Basic Object

Deep thoughts on web programming

AudioRecorder Walkthrough: Web Audio, WebRTC, and Web Workers

As a musician, engineer, and web developer, it has been very exciting to watch the Web Audio and WebRTC APIs mature. A robust platform for audio on the web has the potential to usher in a new era of collaborative music creation and social audio sharing. While native desktop DAW applications such as Pro Tools, Logic, Ableton Live, FL Studio, GarageBand, Digital Performer, and Cubase have grown more powerful and flexible over the last several years, facilities for collaboration and social sharing haven’t really kept pace.1 Perhaps the DAW of the future will be a web application, something like the audio equivalent of Google Docs.

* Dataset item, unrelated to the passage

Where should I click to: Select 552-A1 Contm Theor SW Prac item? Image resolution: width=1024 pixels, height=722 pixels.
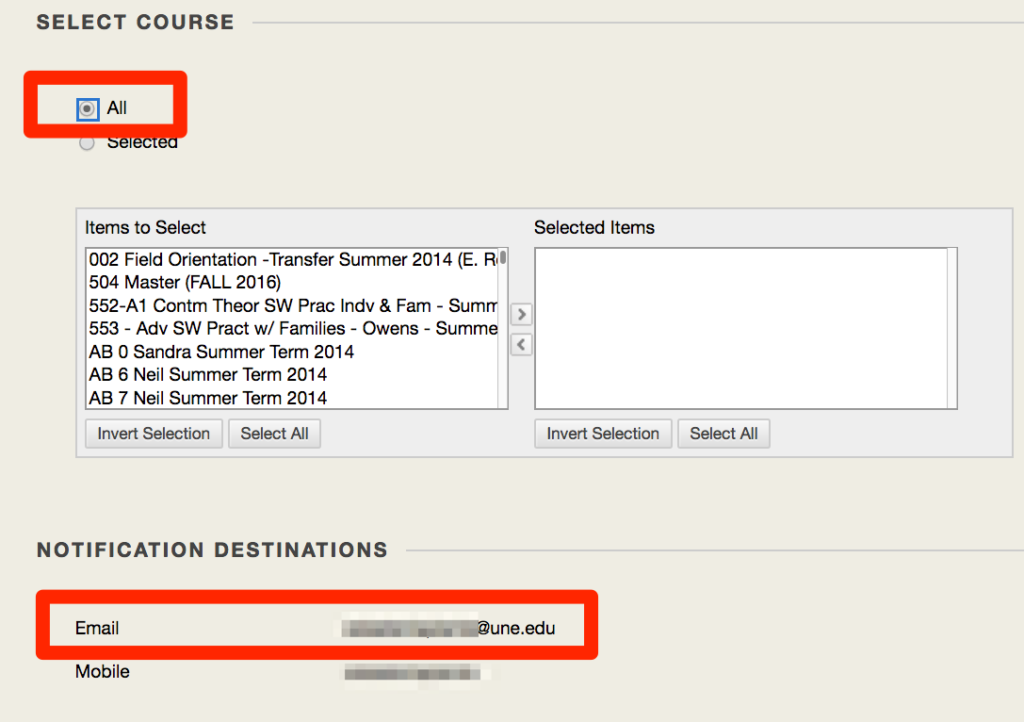pos(293,306)
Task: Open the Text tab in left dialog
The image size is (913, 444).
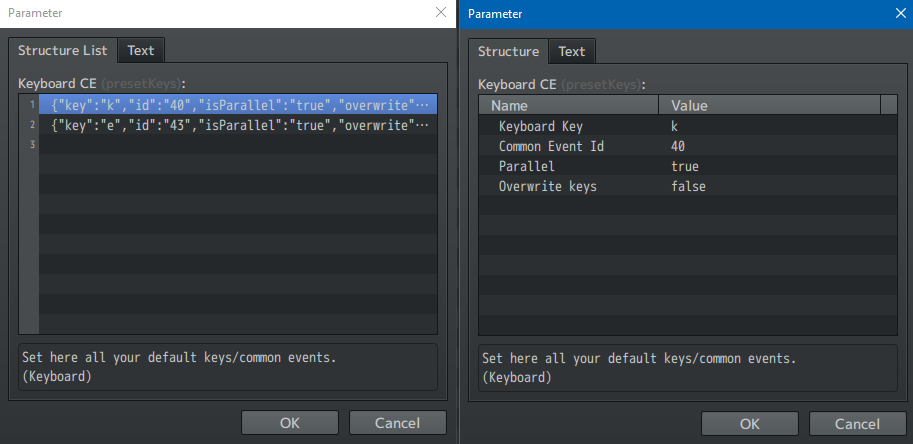Action: pos(141,51)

I can dream. Or I can take things apart, see how they work, and then build new things.

recorder.js

In this post, I’ll walk through a popular demo of recording with the Web Audio API. In the process, I’ll touch on the basics of the Web Audio API, Web Workers, and WebRTC, a trio of fledgling web technologies that combine to allow us to record and process audio in the brower.

The AudioRecorder demo is simple recording interface comprising three parts: an animated spectrograph of the client’s current audio input, a record button that starts and stops recording audio (and displaying the recorded audio’s waveform) from that input, and a save button that allows the user to download the recorded audio as a WAV file. I’m just going to focus on the latter two here, those responsible for recording audio, displaying the audio’s waveform while recording, and finally saving the recording. Most of this functionality comes from Matt Diamond’s fantastic recorder.js plugin.

Part 1: main.js

You can follow along with main.js here.

Like most JavaScript that takes advantage of bleeding-edge browser features, this application’s Javascript begins with a whole bunch of feature detection to make sure that the browser is capable of animating the audio display and obtaining an audio stream using WebRTC. At this time, the WebRTC is partially implemented in some browsers and not supported at all in several browsers. It provides access to a video and/or audio stream from the user using navigator.getUserMedia(), which takes a parameter of constraints. The constraints are either optional or mandatory. In this case, the recorder is using the mandatory constraints to disable a handful of default audio behaviors in Chrome.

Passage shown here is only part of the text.